View on GitHub

zestdb

ZestDB

Introduction

ZestDB is a light-weight IoT database. It currently provides the storage component within the Databox Project. ZestDB is built using a CoAP inspired protocol implemented over ZeroMQ.

The current implementation supports POST/GET/DELETE of JSON, text and binary data with backend storage implemented on top of a git-based file system. In additional, the server allows clients to make an ‘observe’ request to receive any data POSTed to specific paths or receive audit information from API calls. Communication can take place over TCP or over Interprocess communication (IPC).

Data stored can be described and queried using a built in HyperCat.

An API exists to support key/value storage and retrieval as well as times series storage and retrieval which is specified as part of the path.

Access control is supported through macaroons which can be enabled using a command-line flag.
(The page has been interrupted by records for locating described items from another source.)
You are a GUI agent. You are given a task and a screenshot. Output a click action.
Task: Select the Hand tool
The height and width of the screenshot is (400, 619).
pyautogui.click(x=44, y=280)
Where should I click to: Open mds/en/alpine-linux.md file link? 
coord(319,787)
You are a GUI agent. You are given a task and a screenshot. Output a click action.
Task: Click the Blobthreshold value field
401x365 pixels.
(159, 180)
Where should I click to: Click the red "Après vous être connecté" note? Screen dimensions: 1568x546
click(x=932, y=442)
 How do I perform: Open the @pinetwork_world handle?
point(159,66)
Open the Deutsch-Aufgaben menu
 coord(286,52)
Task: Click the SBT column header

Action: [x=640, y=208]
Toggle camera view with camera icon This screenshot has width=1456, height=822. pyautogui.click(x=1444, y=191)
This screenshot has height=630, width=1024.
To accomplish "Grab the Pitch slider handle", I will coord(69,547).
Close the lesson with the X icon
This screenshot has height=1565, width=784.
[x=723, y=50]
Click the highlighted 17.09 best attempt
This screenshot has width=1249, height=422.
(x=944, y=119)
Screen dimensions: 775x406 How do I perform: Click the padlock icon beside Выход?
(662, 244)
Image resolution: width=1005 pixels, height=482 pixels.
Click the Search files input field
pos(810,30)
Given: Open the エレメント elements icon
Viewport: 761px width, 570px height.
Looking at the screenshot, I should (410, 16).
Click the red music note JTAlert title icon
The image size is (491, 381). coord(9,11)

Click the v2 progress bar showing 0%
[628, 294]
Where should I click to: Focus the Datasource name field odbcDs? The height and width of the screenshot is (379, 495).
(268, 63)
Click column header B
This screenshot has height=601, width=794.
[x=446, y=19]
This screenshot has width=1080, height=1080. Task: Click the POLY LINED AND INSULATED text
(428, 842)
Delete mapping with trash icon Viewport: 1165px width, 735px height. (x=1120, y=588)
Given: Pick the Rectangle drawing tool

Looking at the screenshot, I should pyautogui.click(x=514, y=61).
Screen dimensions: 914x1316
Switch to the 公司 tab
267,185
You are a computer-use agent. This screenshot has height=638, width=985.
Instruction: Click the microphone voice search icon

A command-line tool is provided to help mint macaroons for testing.

The zest protocol is documented here.

Client library implementations are currently available in Go and Node.js.

Basic usage examples

You can run a server and test client using Docker. Each command supports –help to get a list of parameters.

starting server

$ docker run -p 5555:5555 -p 5556:5556 -d --name zest --rm jptmoore/zestdb /app/zest/server.exe --secret-key-file example-server-key

running client to post key/value data

$ docker run --network host -it jptmoore/zestdb /app/zest/client.exe --server-key 'vl6wu0A@XP?}Or/&BR#LSxn>A+}L)p44/W[wXL3<' --path '/kv/foo/bar' --payload '{"name":"dave", "age":30}' --mode post

running client to get key/value data

$ docker run --network host -it jptmoore/zestdb /app/zest/client.exe --server-key 'vl6wu0A@XP?}Or/&BR#LSxn>A+}L)p44/W[wXL3<' --path '/kv/foo/bar' --mode get

Storage types

Currently there are 5 different storage types depending on requirements:

  1. Key/Value for JSON
  2. Key/Value for text
  3. Key/Value for binary data
  4. Time series for a specific structure of JSON
  5. Time series for arbitrary JSON

The Key/Value store types are defined within the header options of the protocol. The time series stores are differentiated by path and both store JSON data. One uses a fixed schema to describe numeric data and supports basic statistical functions, whereas the other is more flexible and can handle any valid JSON but does not support extra functionality such as numeric aggregation.

General API

Hypercat

URL: /cat
Method: GET
Parameters: 
Notes: returns the hypercat

Uptime

URL: /uptime
Method: GET
Parameters: 
Notes: returns the uptime of the server in milliseconds   

Key/Value API

A value is uniquely identified by an id and key pair. For example, you might write a value to id=’lounge’ with key=’lightbulb’.

Write entry

URL: /kv/<id>/<key>
Method: POST
Parameters: JSON body of data, replace <id> and <key> with a string
Notes: store data using given key

Read entry

URL: /kv/<id>/<key>
Method: GET
Parameters: replace <id> and <key> with a string
Notes: return data for given id and key    

List keys

URL: /kv/<id>/keys
Method: GET
Parameters: replace <id> with a string
Notes: return keys for given key id

Count keys

URL: /kv/<id>/count
Method: GET
Parameters: replace <id> with a string
Notes: return number of keys used by given id    

Delete entry

URL: /kv/<id>/<key>
Method: DELETE
Parameters: replace <id> and <key> with a string
Notes: delete data for given id and key

Delete all entries

URL: /kv/<id>
Method: DELETE
Parameters: replace <id> with a string
Notes: delete all data for given id

Time series API

The time series API has support for writing generic JSON blobs or data in a specific format which allows extra functionality such as joining, filtering and aggregation on the data. The generic blob API is called using the ‘/ts/blob’ extension in the path. Otherwise it is assumed that the data consists of a value together with an optional tag. A value is integer or floating point number and a tag is an identifier with corresponding string value. For example:{"room": "lounge", "value": 1}. Tagging a value provides a way to group values together when accessing them. In the example provided you could retrieve all values that are in a room called ‘lounge’.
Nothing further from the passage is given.